Short course fees are additional and registration is required. Register early and receive the discounted rate of $30!
Cerumen Management Workshop
Friday, March 13 – 8:30 am – 2:30 pm
Presented by Kim Imajo, AuD; Debra Ogilvie, AuD; Kim Fisher, MA
This hands-on educational workshop will cover the anatomy and physiology of the outer ear, conditions of the ear, otoscopy, properties and characteristics of cerumen, demonstration of three methods of cerumen management (including loop, irrigation and suction) and related issues such as liability, reimbursement and regulations regarding state licensure. During approximately 90 minutes of this workshop, participants will be able to use a variety of cerumen removal instruments and equipment.
Workshop fees are additional and registration is required. Register early and receive the discounted rates!
This program is offered for up to 1.50 ASHA CEUs (various levels; professional area).
The Ethics sessions (24 and 30) are offered for up to 0.3 ASHA CEUs (intermediate level; professional area).

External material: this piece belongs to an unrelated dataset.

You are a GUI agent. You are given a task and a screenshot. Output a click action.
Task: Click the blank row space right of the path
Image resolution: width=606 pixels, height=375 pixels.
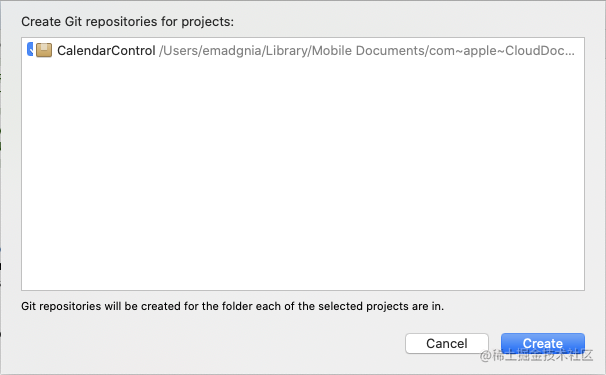point(579,51)
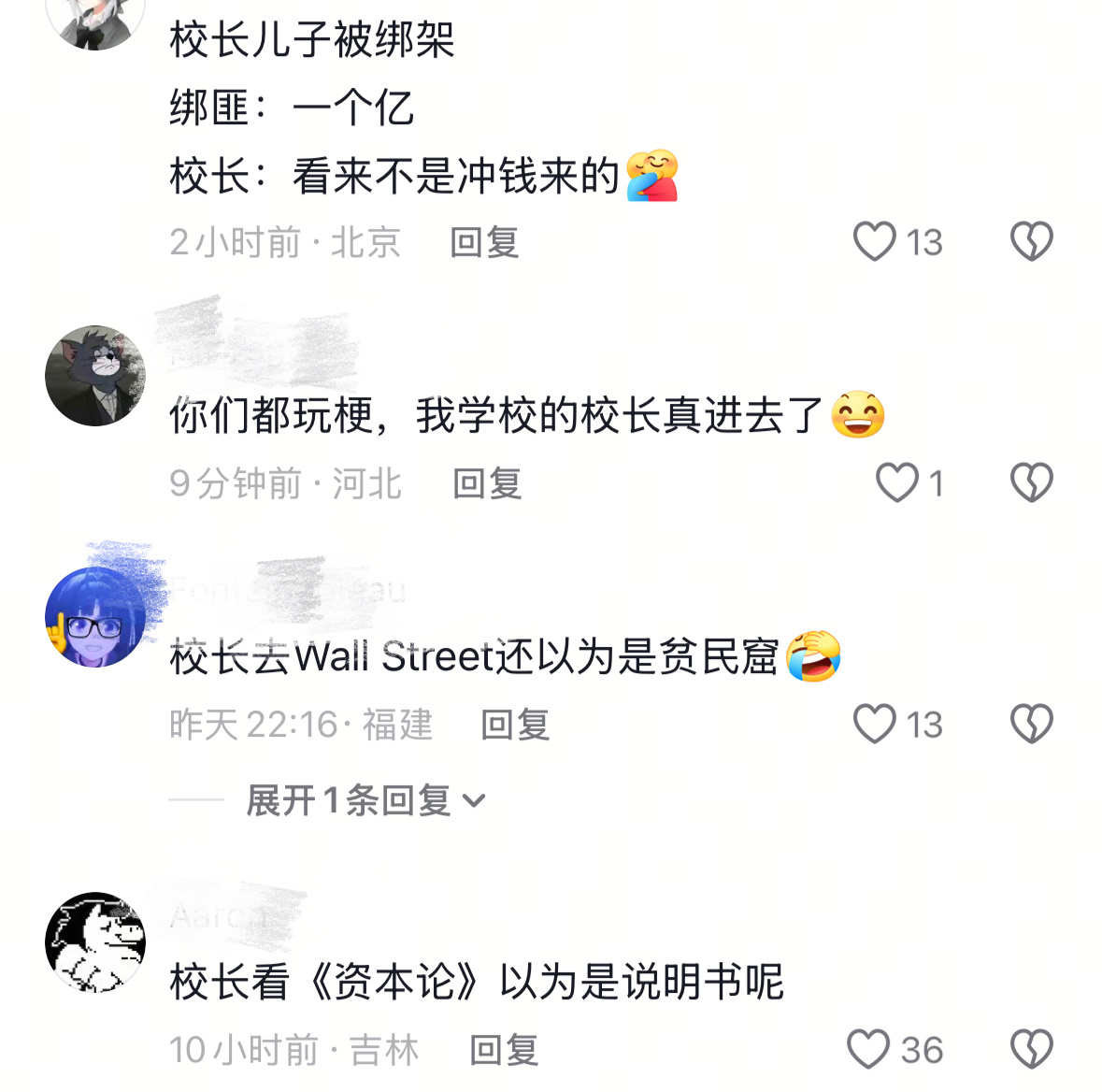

The Supervision session (57) is offered for 0.1 ASHA CEUs (introductory level; professional area).
SHAV is approved by the American Academy of Audiology to offer Academy CEUs for this activity. The program is worth a maximum of 1.95 CEUs. Academy approval of this continuing education activity is based on course content only and does not imply endorsement of course content, specific products, or clinical procedure, or adherence of the event to the Academy’s Code of Ethics. Any views that are presented are those of the presenter/CE Provider and not necessarily of the American Academy of Audiology.